J. Paviot : Après ces projets, menés en commun avec d’autres chercheurs, vous êtes partie vers une aventure plus solitaire : la rédaction d’une biographie de Charles VI [12]…
F. Autrand : Une entreprise pas vraiment solitaire parce que je me suis trouvée dans un milieu très stimulant. En 1976, j’ai été nommée maître-assistant à l’ENS de jeunes filles, puis professeur. Ensuite l’École normale supérieure des filles et l’École normale supérieure des garçons rue d’Ulm ont été regroupées [13]. C’était très différent de la vie universitaire : j’y allais tous les jours, ne serait-ce que parce que je disposais d’un bureau, contrairement à l’université où il n’y en avait pas… On donnait des cours et on travaillait à la bibliothèque où l’on croisait des collègues, des étudiants, des anciens étudiants. Cela menait à beaucoup d’échanges et de discussions, et c’était très fructueux et stimulant. Le livre sur Charles VI est né à cette époque.
J. Paviot : Pourquoi avoir choisi ce personnage ?

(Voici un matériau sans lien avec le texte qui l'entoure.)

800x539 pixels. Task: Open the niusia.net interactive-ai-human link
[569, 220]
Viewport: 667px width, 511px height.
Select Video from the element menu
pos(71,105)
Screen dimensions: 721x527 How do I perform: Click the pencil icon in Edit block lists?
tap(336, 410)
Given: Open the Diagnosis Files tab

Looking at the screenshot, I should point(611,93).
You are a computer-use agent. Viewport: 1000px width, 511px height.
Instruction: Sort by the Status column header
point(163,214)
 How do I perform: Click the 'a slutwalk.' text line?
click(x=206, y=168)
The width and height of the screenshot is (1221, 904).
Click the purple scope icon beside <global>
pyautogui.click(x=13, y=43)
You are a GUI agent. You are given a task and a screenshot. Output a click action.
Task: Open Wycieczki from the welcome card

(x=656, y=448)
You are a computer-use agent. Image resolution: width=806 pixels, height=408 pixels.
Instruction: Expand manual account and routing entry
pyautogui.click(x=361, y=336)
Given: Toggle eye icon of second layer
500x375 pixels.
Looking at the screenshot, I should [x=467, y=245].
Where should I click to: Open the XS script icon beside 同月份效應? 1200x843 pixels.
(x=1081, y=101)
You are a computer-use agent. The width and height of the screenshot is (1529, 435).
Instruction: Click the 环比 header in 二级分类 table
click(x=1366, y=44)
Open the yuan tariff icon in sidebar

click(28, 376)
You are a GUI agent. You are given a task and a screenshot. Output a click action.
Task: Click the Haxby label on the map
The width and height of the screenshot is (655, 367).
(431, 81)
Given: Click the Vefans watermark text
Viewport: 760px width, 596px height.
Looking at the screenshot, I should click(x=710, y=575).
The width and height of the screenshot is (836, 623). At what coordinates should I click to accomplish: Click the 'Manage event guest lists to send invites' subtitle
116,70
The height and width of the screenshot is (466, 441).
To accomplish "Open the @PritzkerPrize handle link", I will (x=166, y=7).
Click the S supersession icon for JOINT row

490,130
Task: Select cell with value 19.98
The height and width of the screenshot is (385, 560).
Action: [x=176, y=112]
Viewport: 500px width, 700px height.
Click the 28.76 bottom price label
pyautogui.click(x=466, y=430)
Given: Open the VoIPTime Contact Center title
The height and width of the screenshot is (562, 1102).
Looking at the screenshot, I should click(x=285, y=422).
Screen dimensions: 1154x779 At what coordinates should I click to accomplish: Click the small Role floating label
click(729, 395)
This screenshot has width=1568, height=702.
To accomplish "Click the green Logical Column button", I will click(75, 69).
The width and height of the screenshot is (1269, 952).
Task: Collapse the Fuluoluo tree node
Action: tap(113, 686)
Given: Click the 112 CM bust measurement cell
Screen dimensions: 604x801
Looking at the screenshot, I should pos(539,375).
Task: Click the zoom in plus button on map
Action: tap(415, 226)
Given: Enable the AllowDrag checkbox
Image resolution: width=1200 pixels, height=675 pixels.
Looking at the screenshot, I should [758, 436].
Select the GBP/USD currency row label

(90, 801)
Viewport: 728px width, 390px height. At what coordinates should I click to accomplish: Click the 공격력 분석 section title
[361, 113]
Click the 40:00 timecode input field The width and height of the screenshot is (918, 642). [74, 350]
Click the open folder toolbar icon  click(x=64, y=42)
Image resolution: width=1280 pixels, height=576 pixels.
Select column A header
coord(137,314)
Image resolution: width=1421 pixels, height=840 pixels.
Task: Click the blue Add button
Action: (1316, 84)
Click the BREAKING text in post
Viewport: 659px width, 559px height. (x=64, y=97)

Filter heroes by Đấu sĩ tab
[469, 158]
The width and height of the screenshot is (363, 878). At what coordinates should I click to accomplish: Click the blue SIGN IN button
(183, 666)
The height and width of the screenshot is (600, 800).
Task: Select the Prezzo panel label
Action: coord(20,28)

F. Autrand : À ce sujet une anecdote. Un jour, Édouard Perroy m’a appelée : « Françoise, il faut que vous participiez à une émission radio sur Charles VI pour moi ». C’était la Tribune de l’Histoire, animée par André Castelot, Alain Decaux et Jean-François Chiappe [14], et ils voulaient avoir quelqu’un de la Sorbonne. Mais Monsieur Perroy trouvait que ce n’était pas sa place, il m’a donc envoyée [rit]. Les auditeurs pouvaient poser des questions, c’était très amusant.
Mais ce n’était pas ça qui m’a poussée à travailler sur Charles VI, bien évidemment. Ce livre est né d’une observation que j’avais faite pendant ma thèse : j’ai constaté que le règne de Charles VI n’était pas une période de déclin, comme on le disait souvent, mais au contraire une période où de grands progrès concernant le droit et le développement de l’administration ont eu lieu. Droit et administration vont à cette époque ensemble.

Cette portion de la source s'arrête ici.